The new document, officially entitled "Responses to Some Questions Regarding Certain Aspects of the Doctrine on the Church," claims that the positions it takes do not reverse the intent of various Vatican II documents, especially Unitatis Redintegratio, but merely clarify them. In support of this contention, it cites other documents, all issued by the Congregation for the Doctrine of the Faith: Mysterium Ecclesiae (1973), Communionis notio (1992), and Dominus Iesus (2000). The last two of these documents were issued while the current pope, as Cardinal Ratzinger, was prefect of the Congregation. The Congregation for the Doctrine of the Faith was born in 1542 with the name Sacred Congregation of the Universal Inquisition, and for centuries it has operated as an extremely conservative force with the Roman Catholic Church, opposing innovation and modernizing tendencies, suppressing dissent, and sometimes, in its first few centuries, persecuting those who believed differently. More recently, the congregation has engaged in the suppression of some of Catholicism's most innovative and committed thinkers, such as Yves Congar, Hans Küng, Charles Curran, Matthew Fox, and Jon Sobrino and other liberation theologians. In light of the history of the Congregation of the Faith, such conservative statements as those released this week are hardly surprising, though they are quite unwelcome.

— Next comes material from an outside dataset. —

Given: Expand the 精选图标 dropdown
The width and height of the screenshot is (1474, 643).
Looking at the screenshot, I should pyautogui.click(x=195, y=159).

It is natural for members of various Christian Churches to believe that the institutions to which they belong are the best representatives of Christ's body on earth--otherwise, why wouldn't they join a different Church? It is disingenuous, however, for the leader of a Church that has committed itself "irrevocably" (to use Pope John Paul II's word in Ut Unum Sint [That They May Be One] 3, emphasis original) to ecumenism to claim to be interested in unity while at the same time declaring that all other Christians belong to Churches that are in some way deficient. How different was the attitude of Benedict's predecessors, who wrote, "In subsequent centuries much more serious dissensions appeared and large communities became separated from full communion with the [Roman] Catholic Church--for which, often enough, men of both sides were to blame" (Unitatis Redintegratio 3). In Benedict's view, at various times in history groups of Christians wandered from the original, pure Roman Catholic Church, and any notion of Christian unity today is predicated on the idea of those groups abandoning their errors and returning to the Roman Catholic fold. The pope's problem seems to be that he is a theologian rather than a historian. Otherwise he could not possibly make such outrageous statements and think that they were compatible with the spirit of ecumenism that his immediate predecessors promoted.

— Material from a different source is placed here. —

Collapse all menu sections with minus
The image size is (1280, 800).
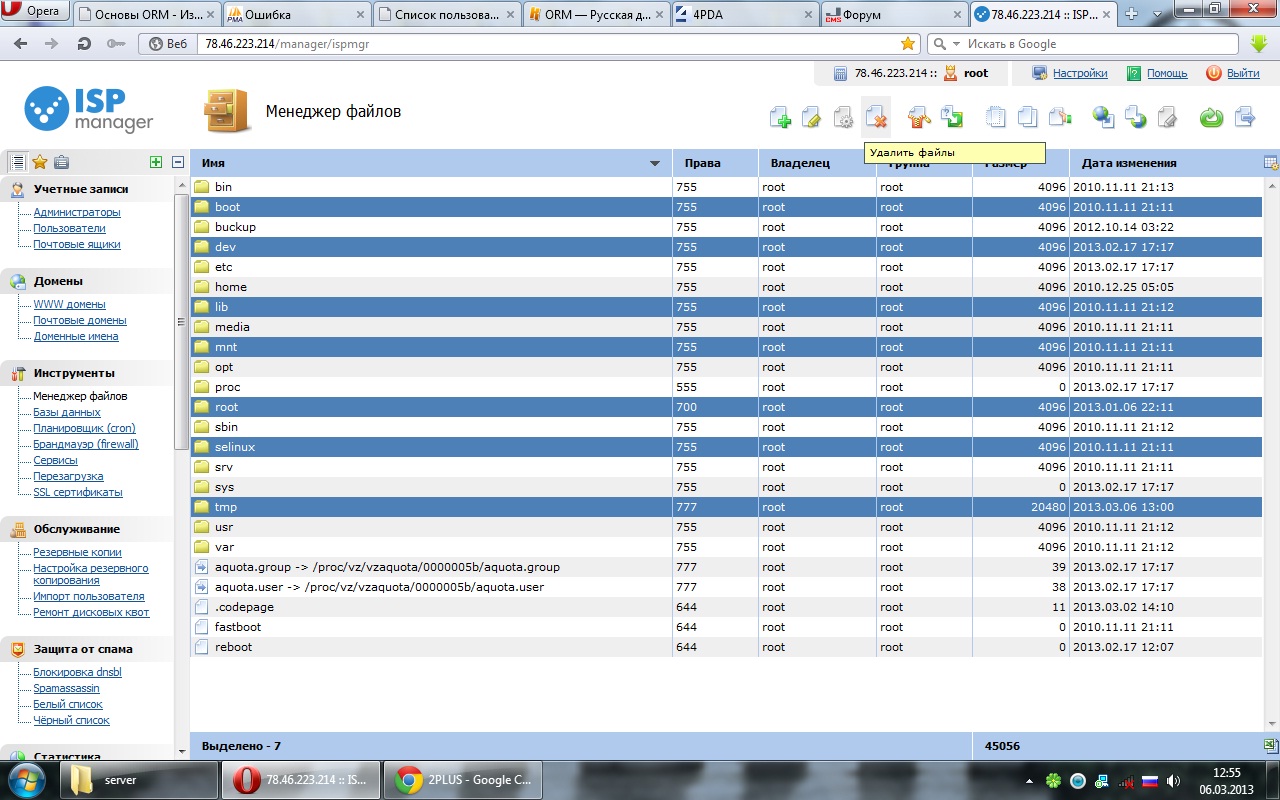178,162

One of the pope's most strident arguments against the validity of other Churches is that they can't trace their bishops' lineages back to the original apostles, as the bishops in the Roman Catholic Church can. There are three problems with this idea.

First, many Protestants deny the importance of apostolic succession as a guarantor of legitimacy. They would argue that faithfulness to the Bible and/or the teachings of Christ is a better measure of authentic Christian faith than the ability to trace one's spiritual ancestry through an ecclesiastical bureaucracy. A peripheral knowledge of the lives of some of the medieval and early modern popes (e.g., Stephen VI, Sergius III, Innocent VIII, Alexander VI) is enough to call the insistence on apostolic succession into serious question. Moreover, the Avignon Papacy and the divided lines of papal claimants in subsequent decades calls into serious question the legitimacy of the whole approach. Perhaps the strongest argument against the necessity of apostolic succession comes from the Apostle Paul, who was an acknowledged apostle despite not having been ordained by one of Jesus' original twelve disciples. In fact, Paul makes much of the fact that his authority came directly from Jesus Christ rather than from one of the apostles (Gal 1:11-12). Apostolic succession was a useful tool for combating incipient heresy and establishing the antiquity of the churches in particular locales, but merely stating that apostolic succession is a necessary prerequisite for being a true church does not make it so.

The second problem with the new document's insistence upon apostolic succession is the fact that at least three other Christian communions have apostolic succession claims that are as valid as that of the Roman Catholic Church. The Eastern Orthodox Churches, which split from the Roman Catholic Church in 1054, can trace their lineages back to the same apostles that the Roman Catholic Church can, a fact acknowledged by Unitatis Redintegratio 14. The Oriental Orthodox Churches, such as the Coptic and Ethiopic Orthodox Churches, split from the Roman Catholic Church several centuries earlier, but they too can trace their episcopal lineages back to the same apostles claimed by the Roman Catholic Church as its founders. Finally, the Anglican Church, which broke away from the Roman Catholic Church during the reign of King Henry VIII, can likewise trace the lineage of every bishop back through the first archbishop of Canterbury, Augustine. In addition to these three collections of Christian Churches, the Old Catholics and some Methodists also see value in the idea of apostolic succession, and they can trace their episcopal lineages just as far back as Catholic bishops can.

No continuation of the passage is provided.